The thalamus is the final common path for most of the information reaching the cortex from receptors, apart from olfaction, and from the brainstem. The thalamus modifies these inputs, in effect acting as a gate determining which of the stimuli reach the cortex and in what form, although thalamic activity is itself regulated by the cerebral cortex. As the homeostatic drive to sleep wanes, the ability of the thalamus to block transmission to the cortex weakens and arousals occur.
The thalamic reticular nucleus is especially important in interacting with the cerebral cortex and determining the state of arousal. It has groups of excitatory neurones, which release glutamate, and inhibitory neurones, which release GABA at their synapses.
Intrathalamic relay neurones modify the thalamic activity whereas other neurones form the thalamocortical projection fibres. There is reciprocal activity between the thalamus and cerebral cortex through these fibres and thalamic excitation is followed by inhibition by corticothalamic impulses. Their timing determines the frequency of the bursts of thalamic stimulation of the cortex which varies from 0.6 to 1 Hz .
The thalamus filters and modifies activity from the ascending reticular activating system and other systems passing through the midbrain. It modifies midbrain spindle activity and through its widespread projections to the cerebral cortex is able to integrate and synchronize cortical activity. Synchronization of cortical activity initiates and maintains the state of NREM sleep. It effectively disconnects the cerebral cortex from brainstem and other influences, although this is reversible through the mechanism of arousal.
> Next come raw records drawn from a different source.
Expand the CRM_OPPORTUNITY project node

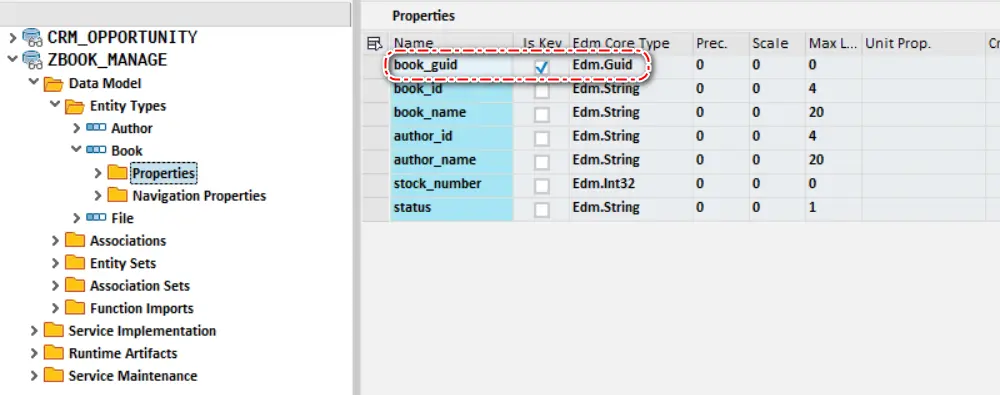[x=12, y=38]
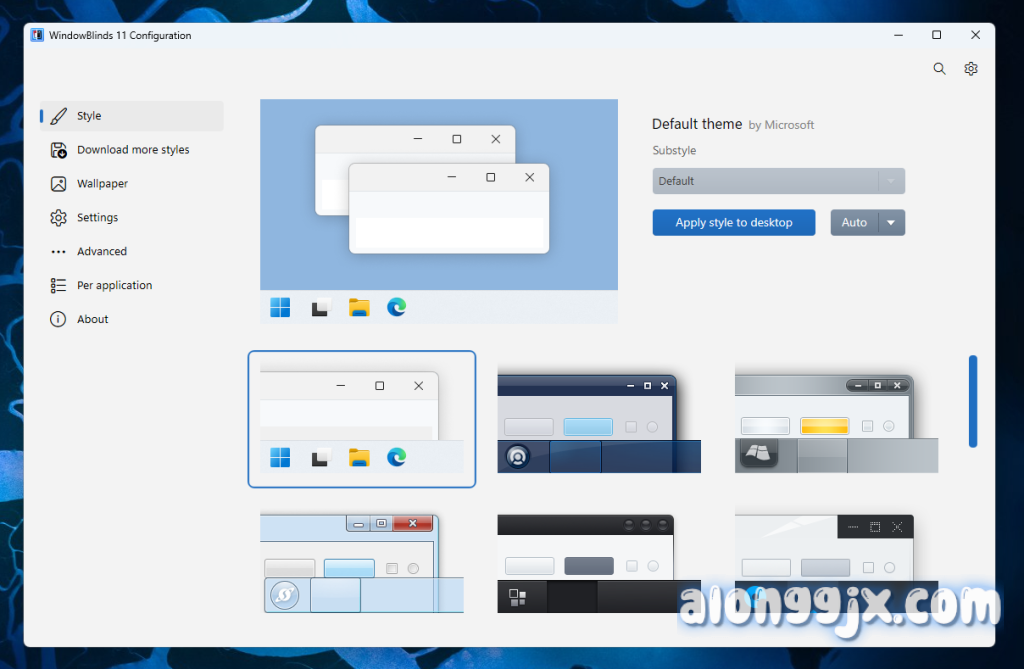Click the blue vertical scrollbar handle
This screenshot has height=669, width=1024.
point(973,401)
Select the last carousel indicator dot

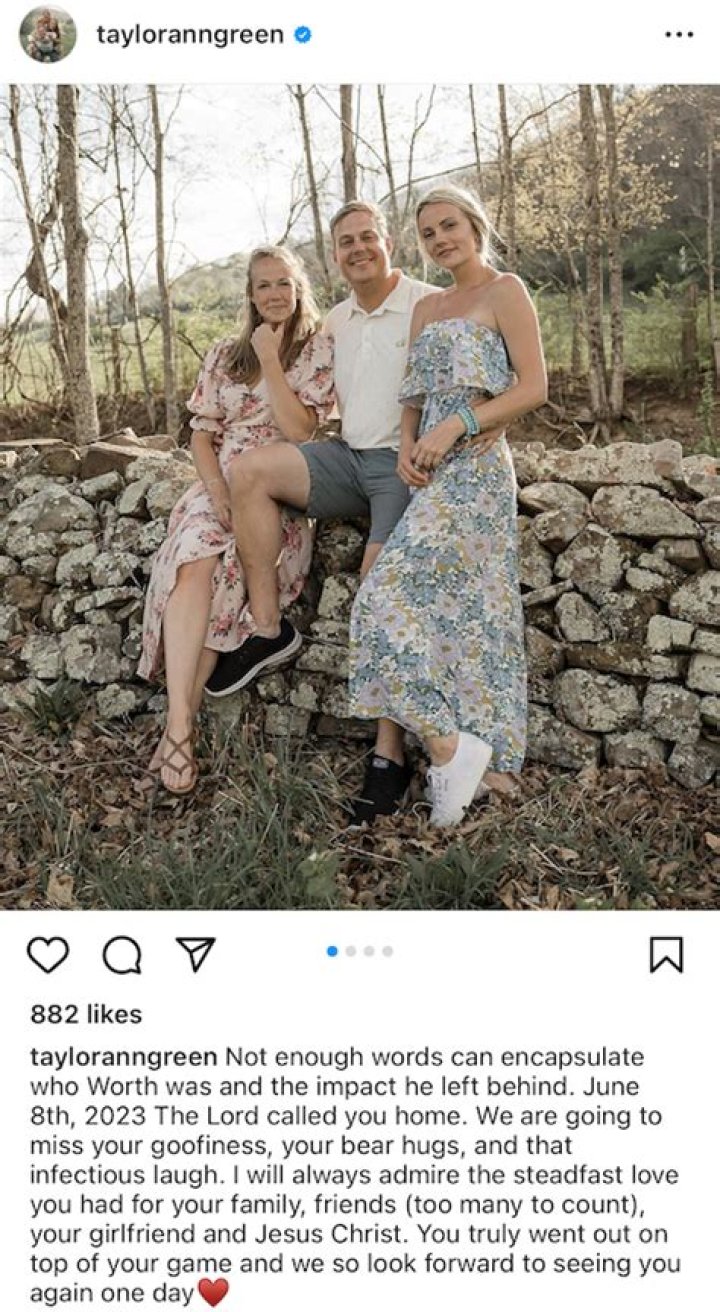pos(387,951)
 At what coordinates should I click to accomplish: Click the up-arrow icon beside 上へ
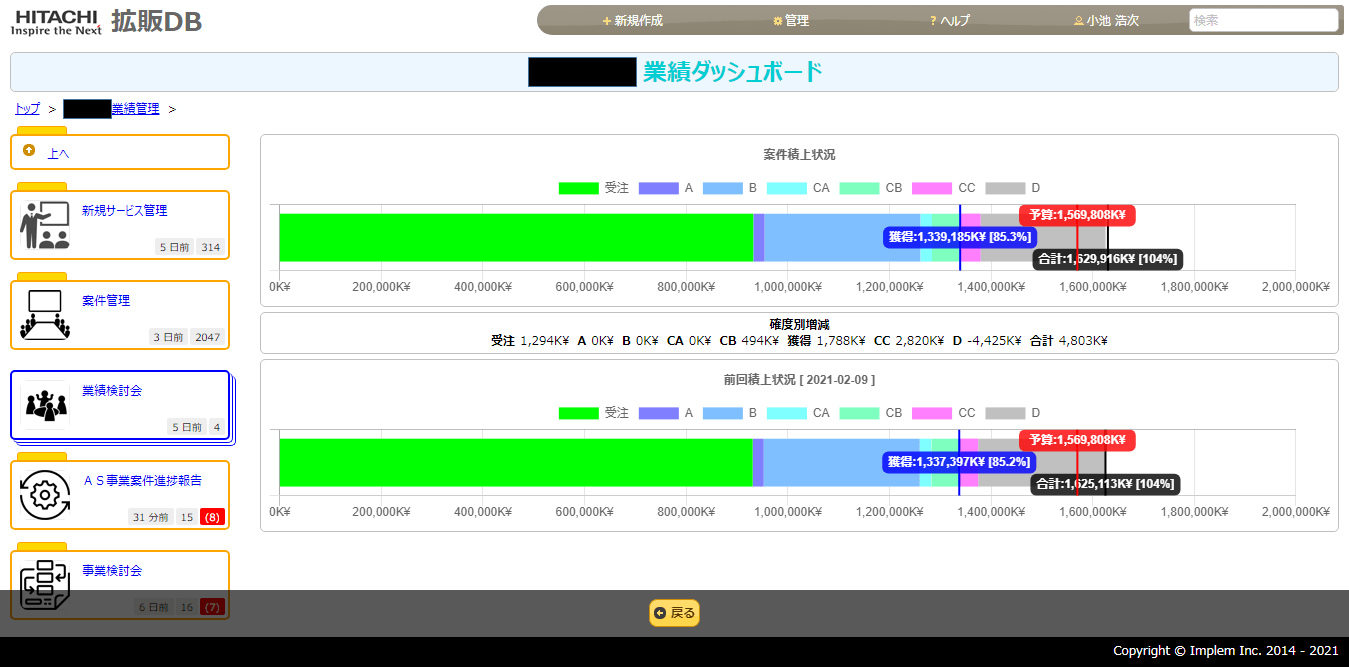coord(29,151)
The thalamus not only protects the cortex from other incoming electrical impulses, so that it is deafferented or sensorily deprived, but also, through its GABA-secreting neurones, it inhibits brainstem centres that are capable of leading to an arousal. It also influences REM sleep through its projections to the LDT/PPT.
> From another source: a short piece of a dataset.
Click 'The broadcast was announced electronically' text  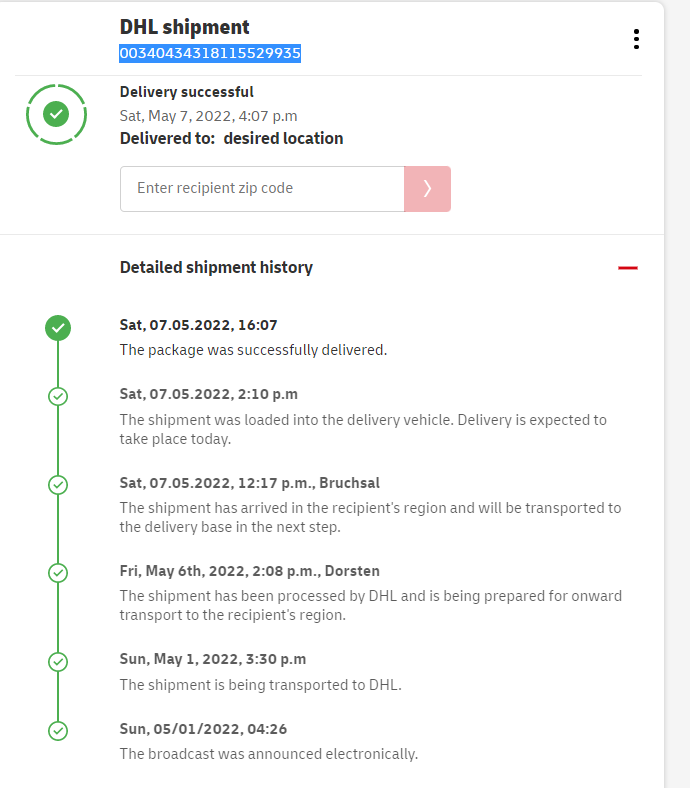[x=268, y=754]
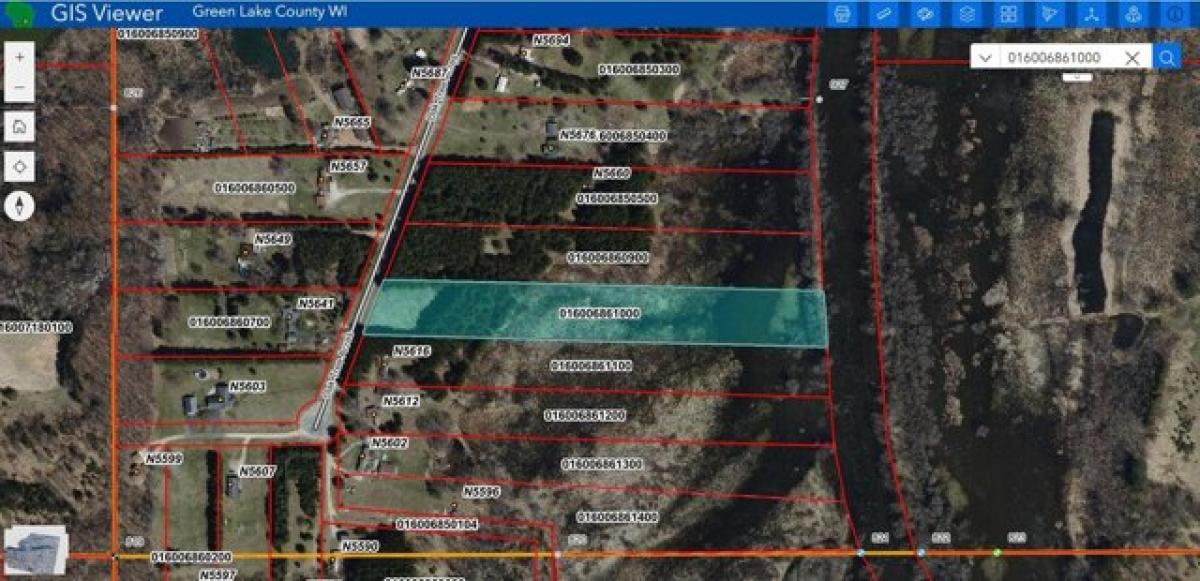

Although the thalamic arousal inhibiting mechanism responsible for NREM sleep has a global projection to the cerebral cortex there are also specific thalamic effects during NREM sleep, for instance on primary sensory areas .
The cerebral cortex is an extensive heterogeneous structure, which has correspondingly complex effects on the initiation, maintenance and cessation of sleep.
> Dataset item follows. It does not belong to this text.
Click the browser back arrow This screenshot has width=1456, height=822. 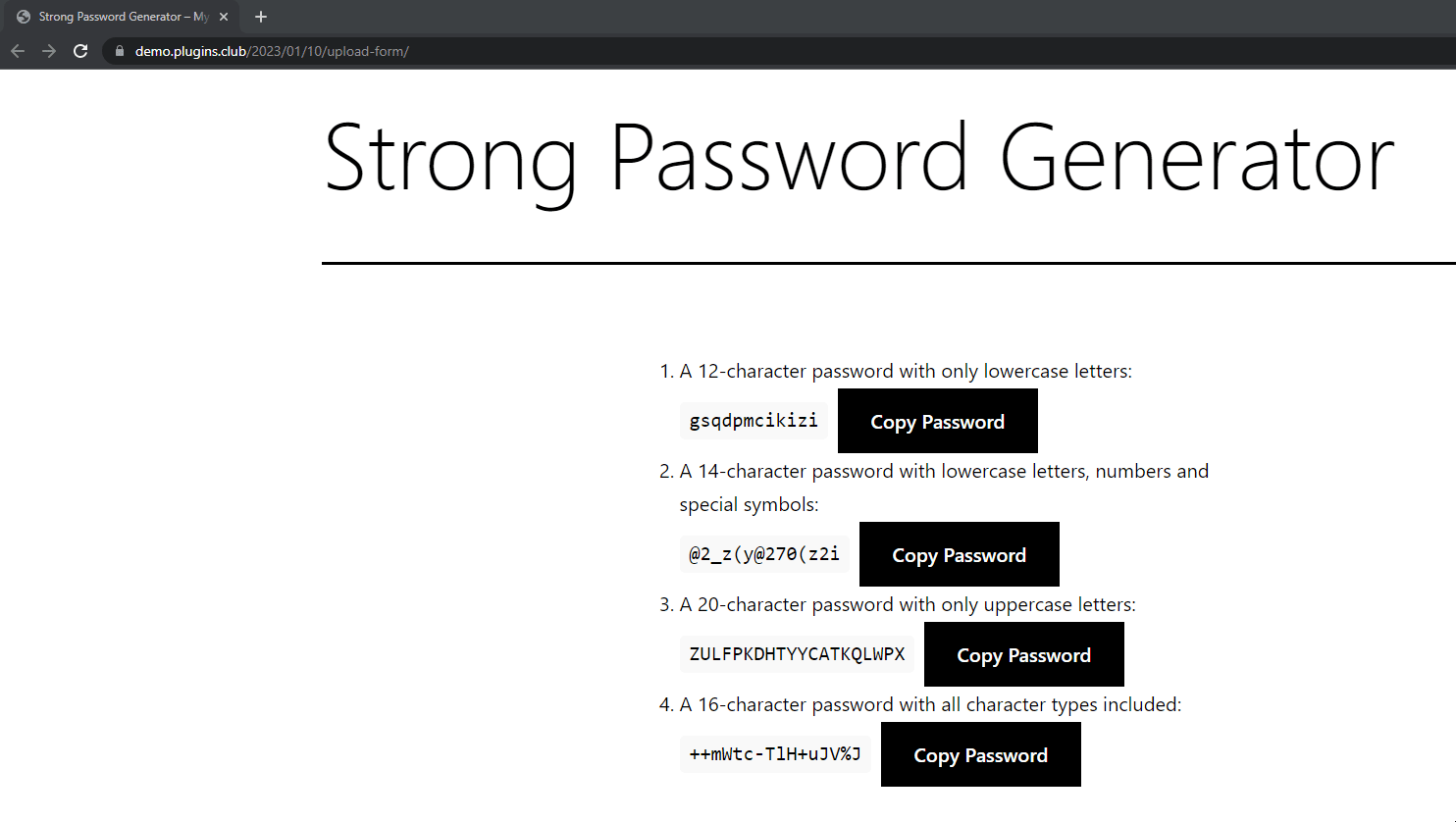(x=18, y=51)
The cerebral cortex is responsible for most aspects of the adaptive sleep–wake drive, and it enables the homeostatic and circadian influences on sleep to be more precisely adjusted to optimize responses to environmental changes. Cortical synchronization during NREM sleep is essential for the maintenance of this state, but its activity during REM sleep is more similar to that during wakefulness than to that during NREM sleep.